──────── Passage provided ────────

May 28, 2024
State Sen. John Laird's legislation would enable powerful commissioners to make deals without transparency.

In 1958, the Los Angeles Times sued the California Board of Education for holding secret meetings. The Times won that case, and a new law reformed the process for public meetings and decision-making in all state boards and commissions.

The 1967 Bagley-Keene Open Meetings Act states, “It is the public policy of the state that public agencies exist to aid in the conduct of the people’s business and the proceedings of public agencies be conducted openly so that the public may remain informed.” The act requires that these bodies publicly notice their meetings, release agendas, allow the public to attend and accept testimony.

Now state Sen. John Laird, D-Monterey, seeks to restrict the public’s ability to attend these meetings in person.

His bill, SB 544, would change the Bagley-Keene Act to allow these government bodies to hold half their meetings remotely. There would be a staff member in a room where the public can attend and listen to a speakerphone — no video. No way to see if members are even still listening or simply on mute going about their day.

────────

### Given instruction 1:
Answer these questions from the passage on the open-meetings bill, one per line:
(a) In what year did the Los Angeles Times sue the California Board of Education?
(b) What is the number of the bill introduced by Sen. John Laird?
(c) What share of their meetings would the bill let these bodies hold remotely?
### Given instruction 2:
Resume the passage on the open-meetings bill after its final sentence and write the next paragraph.

──────── Supplied data ────────

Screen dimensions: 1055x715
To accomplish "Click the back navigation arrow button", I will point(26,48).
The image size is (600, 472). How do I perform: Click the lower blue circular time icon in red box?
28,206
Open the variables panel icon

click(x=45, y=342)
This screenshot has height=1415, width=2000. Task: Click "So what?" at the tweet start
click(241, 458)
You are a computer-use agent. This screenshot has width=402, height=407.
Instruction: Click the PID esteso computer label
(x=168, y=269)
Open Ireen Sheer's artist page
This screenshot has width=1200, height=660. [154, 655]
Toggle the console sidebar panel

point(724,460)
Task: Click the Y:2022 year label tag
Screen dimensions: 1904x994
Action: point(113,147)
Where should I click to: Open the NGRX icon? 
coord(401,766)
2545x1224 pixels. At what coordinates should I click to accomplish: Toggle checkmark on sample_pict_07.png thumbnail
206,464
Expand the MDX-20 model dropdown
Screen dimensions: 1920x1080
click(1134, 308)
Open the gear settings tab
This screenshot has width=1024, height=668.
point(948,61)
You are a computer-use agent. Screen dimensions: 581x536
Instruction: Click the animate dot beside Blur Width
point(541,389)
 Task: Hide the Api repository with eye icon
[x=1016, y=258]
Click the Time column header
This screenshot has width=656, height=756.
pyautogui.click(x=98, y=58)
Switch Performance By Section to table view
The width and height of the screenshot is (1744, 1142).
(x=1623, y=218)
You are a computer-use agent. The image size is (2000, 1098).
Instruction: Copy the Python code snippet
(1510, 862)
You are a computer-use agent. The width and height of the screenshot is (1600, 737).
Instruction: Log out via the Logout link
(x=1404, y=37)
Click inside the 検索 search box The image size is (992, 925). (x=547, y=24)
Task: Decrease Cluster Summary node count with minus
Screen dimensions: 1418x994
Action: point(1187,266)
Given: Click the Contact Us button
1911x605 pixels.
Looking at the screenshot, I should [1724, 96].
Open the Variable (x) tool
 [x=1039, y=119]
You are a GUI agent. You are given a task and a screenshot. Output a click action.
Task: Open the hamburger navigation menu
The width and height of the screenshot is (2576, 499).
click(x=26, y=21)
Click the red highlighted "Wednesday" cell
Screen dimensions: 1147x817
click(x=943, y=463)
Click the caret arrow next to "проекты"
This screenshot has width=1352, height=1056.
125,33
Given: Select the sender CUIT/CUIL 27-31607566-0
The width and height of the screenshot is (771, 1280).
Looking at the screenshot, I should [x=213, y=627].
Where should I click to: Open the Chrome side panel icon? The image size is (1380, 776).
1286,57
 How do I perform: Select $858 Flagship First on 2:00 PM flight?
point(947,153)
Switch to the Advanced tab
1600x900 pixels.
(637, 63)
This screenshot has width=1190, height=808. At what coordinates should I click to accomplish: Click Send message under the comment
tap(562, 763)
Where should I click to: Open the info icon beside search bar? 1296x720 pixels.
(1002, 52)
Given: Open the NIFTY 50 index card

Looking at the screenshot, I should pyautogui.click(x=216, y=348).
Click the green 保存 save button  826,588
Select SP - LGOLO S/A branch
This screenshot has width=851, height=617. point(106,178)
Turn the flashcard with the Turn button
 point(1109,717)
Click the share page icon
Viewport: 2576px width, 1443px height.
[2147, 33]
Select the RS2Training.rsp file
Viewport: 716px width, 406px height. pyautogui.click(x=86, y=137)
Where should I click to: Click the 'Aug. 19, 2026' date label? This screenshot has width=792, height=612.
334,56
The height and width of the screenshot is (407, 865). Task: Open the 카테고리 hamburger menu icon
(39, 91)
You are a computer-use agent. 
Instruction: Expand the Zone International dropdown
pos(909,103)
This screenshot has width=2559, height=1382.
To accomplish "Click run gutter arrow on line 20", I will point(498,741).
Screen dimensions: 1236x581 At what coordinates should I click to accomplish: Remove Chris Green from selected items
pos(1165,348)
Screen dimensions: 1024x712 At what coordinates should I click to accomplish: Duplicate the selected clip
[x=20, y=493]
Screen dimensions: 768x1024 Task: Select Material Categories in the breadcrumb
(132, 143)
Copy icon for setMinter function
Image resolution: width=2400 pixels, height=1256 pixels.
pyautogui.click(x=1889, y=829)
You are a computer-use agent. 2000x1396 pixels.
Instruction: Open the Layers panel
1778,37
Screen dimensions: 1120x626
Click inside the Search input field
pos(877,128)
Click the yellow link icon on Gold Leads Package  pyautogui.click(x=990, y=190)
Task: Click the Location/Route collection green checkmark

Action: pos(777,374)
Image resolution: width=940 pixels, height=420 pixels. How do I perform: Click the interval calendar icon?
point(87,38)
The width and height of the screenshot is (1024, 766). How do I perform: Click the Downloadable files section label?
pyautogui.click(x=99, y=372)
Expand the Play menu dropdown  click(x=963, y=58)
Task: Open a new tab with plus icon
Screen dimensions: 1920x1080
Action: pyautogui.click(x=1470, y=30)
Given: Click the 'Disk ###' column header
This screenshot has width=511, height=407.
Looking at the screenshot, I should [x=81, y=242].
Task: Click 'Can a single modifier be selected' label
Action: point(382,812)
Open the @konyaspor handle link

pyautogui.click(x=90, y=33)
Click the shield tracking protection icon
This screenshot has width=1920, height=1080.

────────

### Task output 1:
(a) 1958
(b) SB 544
(c) Half

### Task output 2:
In California, state boards and commissions exercise tremendous power. Some subject to the law include the California Public Utilities Commission, the Coastal Commission, the California Air Resources Board, CalOSHA and the Commission on Peace Officers Standards and Training.

Members of the public have the right to attend the meetings of these powerful regulators, to know in advance what’s on the agenda, and to speak directly to the commission members. In-person meetings allow reporters to interview members of the public who have brought their concerns before these bodies and ask questions of powerful regulators.

In-person meetings are indispensable for the public to have their voices heard and for news gathering. When the CPUC discusses how to implement new income-based fixed charges for electricity, or when the Air Resources Board puts forward new regulations for rideshare companies, or when POST begins decertifying law enforcement officers, the public has the right and the need to know what’s happening.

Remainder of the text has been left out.